Des aides techniques sous-utilisées
Mais acquérir des aides matérielles ne suffit pas. Encore faut-il bien les choisir. Et associer les professionnels de terrain aux choix. Sinon il y a de grandes chances pour que les outils en question, aussi performants soient-ils, ne soient pas utilisés.
« Les outils d’aide à la manutention sont très largement sous-utilisés, reconnaît Carole Gayet, experte d’assistance conseil à l’Institut national de recherche et de sécurité (INRS). C’est en partie de notre faute, nous préventeurs, car nous avons parachuté des équipements sans avoir correctement expliqué au personnel comment les intégrer, de manière fluide et naturelle, à leur activité de prendre soin. Nous n’avons pas su donner du sens à ces équipements. »
Co-construire la démarche
La clé de réussite est la co-construction. L’ensemble des acteurs (direction, cadres intermédiaires, professionnels de terrain, instances représentatives du personnel…) doit être associé à la démarche.

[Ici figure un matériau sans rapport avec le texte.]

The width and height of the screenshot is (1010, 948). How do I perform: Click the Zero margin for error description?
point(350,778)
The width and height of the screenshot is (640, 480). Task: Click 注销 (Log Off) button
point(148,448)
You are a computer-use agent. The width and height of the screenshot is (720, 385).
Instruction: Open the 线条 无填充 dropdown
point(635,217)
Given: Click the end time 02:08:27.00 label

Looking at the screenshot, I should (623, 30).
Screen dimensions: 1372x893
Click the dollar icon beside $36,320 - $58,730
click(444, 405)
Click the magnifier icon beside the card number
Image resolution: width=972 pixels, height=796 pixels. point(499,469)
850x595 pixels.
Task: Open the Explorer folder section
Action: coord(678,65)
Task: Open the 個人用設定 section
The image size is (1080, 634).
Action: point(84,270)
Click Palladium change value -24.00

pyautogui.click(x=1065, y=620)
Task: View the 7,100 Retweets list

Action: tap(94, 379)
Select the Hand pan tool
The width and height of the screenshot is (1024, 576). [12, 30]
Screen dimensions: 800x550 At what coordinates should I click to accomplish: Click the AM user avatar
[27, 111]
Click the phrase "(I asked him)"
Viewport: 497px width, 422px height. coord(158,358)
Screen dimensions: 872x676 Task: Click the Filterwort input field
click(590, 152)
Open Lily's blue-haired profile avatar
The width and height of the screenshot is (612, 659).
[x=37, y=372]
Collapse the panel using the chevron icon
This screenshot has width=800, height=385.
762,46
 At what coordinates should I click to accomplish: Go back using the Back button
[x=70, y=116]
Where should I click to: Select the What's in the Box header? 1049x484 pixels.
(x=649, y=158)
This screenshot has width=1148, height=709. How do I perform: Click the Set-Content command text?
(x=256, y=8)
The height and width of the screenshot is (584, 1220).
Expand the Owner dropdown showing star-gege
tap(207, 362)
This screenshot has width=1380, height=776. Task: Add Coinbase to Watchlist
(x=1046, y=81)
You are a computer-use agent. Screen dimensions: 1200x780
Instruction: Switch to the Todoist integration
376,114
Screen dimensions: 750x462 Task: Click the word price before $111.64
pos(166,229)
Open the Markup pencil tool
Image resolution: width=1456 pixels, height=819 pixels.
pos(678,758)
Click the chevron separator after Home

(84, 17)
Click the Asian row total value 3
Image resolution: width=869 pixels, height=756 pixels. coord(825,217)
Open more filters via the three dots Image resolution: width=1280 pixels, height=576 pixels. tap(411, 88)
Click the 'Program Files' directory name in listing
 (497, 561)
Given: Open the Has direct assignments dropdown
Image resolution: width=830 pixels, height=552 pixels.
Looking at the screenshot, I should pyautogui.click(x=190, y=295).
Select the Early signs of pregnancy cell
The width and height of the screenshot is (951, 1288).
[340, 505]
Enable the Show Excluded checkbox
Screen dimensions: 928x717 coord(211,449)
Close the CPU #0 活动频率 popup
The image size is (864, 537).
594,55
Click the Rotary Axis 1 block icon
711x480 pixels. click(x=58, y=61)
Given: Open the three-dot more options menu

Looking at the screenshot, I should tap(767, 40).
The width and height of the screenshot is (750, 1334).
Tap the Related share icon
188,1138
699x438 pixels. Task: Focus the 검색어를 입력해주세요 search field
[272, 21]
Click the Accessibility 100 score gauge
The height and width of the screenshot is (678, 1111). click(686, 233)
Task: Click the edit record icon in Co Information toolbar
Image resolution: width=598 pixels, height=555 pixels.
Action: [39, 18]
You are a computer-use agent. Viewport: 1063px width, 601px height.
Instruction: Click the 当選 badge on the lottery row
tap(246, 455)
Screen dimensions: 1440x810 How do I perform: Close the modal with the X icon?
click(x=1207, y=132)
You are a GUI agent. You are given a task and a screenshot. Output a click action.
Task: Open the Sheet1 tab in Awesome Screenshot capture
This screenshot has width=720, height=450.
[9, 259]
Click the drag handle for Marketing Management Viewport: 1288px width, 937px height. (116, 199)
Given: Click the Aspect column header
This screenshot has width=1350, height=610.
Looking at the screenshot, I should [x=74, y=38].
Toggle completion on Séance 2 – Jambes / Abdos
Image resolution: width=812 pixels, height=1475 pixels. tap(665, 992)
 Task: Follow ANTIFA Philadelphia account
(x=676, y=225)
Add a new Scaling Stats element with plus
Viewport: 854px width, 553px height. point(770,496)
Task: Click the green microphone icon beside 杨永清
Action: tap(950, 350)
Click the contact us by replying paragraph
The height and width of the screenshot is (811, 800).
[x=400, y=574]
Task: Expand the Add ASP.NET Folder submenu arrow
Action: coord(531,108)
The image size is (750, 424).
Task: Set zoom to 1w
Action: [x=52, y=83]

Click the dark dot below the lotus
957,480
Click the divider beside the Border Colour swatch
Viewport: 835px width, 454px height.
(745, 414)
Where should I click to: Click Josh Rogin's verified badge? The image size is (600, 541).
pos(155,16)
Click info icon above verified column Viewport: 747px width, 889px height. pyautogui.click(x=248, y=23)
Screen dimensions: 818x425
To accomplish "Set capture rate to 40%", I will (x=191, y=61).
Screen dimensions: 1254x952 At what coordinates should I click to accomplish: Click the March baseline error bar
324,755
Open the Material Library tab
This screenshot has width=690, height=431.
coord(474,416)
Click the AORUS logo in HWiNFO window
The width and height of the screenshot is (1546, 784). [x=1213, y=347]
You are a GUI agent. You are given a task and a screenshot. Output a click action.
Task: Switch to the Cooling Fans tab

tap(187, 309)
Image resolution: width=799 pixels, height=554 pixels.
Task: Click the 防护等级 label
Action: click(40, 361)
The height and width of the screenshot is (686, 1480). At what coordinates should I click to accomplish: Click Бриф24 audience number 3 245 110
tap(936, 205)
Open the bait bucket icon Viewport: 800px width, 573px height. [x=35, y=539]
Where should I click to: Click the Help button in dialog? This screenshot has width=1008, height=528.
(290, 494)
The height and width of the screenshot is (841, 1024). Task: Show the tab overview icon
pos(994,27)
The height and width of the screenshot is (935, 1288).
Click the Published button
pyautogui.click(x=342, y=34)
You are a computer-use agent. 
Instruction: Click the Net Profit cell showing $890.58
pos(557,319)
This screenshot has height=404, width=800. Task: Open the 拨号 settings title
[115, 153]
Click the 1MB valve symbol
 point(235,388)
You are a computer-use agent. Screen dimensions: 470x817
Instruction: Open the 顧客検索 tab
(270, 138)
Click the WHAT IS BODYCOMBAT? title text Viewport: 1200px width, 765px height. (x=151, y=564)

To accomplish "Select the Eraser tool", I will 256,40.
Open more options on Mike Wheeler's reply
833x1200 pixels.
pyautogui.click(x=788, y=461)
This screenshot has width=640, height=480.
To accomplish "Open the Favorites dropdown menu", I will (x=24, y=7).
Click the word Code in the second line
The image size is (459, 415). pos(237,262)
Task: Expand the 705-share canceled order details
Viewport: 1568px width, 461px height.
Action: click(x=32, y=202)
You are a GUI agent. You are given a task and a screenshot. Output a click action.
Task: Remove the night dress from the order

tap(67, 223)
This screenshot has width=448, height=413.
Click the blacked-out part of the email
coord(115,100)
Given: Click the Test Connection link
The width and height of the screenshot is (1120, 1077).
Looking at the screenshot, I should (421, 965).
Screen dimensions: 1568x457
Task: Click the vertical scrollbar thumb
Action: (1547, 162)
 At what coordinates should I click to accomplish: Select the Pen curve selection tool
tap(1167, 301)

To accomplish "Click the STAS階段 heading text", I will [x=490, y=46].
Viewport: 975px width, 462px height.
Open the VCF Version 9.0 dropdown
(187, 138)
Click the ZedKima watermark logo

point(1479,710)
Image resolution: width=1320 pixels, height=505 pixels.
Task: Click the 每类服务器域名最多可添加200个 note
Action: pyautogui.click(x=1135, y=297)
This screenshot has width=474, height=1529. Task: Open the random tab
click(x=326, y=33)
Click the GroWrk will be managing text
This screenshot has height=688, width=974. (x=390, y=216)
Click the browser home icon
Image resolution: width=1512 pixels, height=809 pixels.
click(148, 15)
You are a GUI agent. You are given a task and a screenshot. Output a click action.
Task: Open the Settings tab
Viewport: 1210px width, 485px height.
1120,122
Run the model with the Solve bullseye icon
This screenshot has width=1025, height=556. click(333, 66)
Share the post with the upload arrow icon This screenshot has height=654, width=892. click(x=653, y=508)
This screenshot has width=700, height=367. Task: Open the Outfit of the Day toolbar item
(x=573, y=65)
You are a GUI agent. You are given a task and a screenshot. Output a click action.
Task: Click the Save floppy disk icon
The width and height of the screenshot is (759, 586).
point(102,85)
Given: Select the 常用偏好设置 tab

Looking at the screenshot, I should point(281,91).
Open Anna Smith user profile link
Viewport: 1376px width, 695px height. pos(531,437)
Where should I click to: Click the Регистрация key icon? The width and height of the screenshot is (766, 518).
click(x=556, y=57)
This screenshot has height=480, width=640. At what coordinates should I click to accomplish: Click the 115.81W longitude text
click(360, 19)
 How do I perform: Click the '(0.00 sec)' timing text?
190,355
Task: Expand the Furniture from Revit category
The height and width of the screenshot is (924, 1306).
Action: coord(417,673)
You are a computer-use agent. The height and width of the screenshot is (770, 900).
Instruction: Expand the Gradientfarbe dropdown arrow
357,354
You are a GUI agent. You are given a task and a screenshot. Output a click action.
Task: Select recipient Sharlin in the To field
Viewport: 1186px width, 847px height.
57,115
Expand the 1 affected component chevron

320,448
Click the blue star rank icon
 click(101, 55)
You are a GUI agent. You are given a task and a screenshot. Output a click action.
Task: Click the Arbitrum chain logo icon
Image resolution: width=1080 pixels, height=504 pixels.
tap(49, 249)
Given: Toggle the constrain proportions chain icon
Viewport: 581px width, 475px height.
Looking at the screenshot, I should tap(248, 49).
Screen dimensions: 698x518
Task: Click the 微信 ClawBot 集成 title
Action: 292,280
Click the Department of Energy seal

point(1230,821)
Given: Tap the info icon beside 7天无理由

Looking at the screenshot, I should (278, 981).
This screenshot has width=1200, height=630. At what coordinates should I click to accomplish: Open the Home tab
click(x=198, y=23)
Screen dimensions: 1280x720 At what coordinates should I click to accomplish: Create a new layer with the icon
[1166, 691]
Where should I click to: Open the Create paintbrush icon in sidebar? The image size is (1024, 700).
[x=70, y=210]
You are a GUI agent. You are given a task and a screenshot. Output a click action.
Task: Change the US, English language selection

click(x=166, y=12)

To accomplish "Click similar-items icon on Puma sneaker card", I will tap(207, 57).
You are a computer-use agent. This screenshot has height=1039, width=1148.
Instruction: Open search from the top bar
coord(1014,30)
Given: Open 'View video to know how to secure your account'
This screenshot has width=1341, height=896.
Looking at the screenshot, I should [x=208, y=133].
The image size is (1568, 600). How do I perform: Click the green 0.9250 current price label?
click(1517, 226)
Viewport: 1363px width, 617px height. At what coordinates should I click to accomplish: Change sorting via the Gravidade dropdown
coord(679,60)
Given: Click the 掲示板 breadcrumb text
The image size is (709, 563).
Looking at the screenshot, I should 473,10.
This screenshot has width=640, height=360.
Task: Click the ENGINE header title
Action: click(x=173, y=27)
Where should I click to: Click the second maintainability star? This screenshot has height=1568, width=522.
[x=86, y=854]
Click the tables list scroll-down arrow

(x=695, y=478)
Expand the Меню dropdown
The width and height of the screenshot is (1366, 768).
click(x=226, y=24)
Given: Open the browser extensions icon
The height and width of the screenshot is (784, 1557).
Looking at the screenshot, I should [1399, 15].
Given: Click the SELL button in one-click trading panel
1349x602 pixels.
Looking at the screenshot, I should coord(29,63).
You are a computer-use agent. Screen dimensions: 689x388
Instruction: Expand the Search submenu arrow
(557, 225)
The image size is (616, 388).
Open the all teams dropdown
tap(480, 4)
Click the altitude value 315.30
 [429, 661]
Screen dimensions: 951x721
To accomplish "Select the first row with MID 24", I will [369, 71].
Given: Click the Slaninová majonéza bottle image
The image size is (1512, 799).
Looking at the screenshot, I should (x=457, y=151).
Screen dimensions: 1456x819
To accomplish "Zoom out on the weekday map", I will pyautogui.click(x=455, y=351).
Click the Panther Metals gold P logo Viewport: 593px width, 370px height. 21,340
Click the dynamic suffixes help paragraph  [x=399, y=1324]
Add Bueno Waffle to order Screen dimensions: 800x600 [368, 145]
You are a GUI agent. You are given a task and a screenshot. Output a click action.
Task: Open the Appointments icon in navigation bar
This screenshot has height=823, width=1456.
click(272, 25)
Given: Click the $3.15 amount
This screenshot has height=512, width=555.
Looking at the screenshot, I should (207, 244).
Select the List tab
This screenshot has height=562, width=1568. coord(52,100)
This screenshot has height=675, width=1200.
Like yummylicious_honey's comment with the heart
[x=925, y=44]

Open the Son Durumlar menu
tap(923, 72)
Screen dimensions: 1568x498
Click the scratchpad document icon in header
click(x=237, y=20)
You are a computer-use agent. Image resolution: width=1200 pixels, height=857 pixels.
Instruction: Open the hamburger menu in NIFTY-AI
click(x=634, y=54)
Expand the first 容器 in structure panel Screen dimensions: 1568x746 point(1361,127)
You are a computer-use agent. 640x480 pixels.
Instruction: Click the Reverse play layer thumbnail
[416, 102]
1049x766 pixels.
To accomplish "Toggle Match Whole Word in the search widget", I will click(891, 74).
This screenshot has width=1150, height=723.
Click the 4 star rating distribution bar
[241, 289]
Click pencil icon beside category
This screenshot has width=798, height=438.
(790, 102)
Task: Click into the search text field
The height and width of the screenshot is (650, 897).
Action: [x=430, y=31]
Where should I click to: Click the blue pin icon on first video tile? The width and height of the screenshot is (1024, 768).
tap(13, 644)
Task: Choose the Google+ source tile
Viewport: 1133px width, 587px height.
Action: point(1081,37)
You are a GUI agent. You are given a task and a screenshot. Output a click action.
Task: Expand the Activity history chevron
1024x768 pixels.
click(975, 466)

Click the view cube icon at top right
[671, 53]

Pour Guillaume Boucheron, responsable de la protection sociale et de la santé chez Nexem, « le document unique d’évaluation des risques professionnels (DUERP) est un minimum : il permet de dresser un constat, d’évaluer les risques et de bâtir des solutions. Pour fonctionner, une politique de prévention et d’amélioration de la qualité de vie au travail doit être portée par une démarche volontaire partagée entre la direction et les salariés ».
Agir en prévention
Dans les Pyrénées-Orientales, l’association Vivre le 3e âge, qui gère deux établissements d'hébergement pour personnes âgées dépendantes (Ehpad) et emploie 130 salariés, s’est engagée, avec l’appui de la Caisse d'assurance retraite et de la santé au travail (Carsat), dans une démarche de prévention.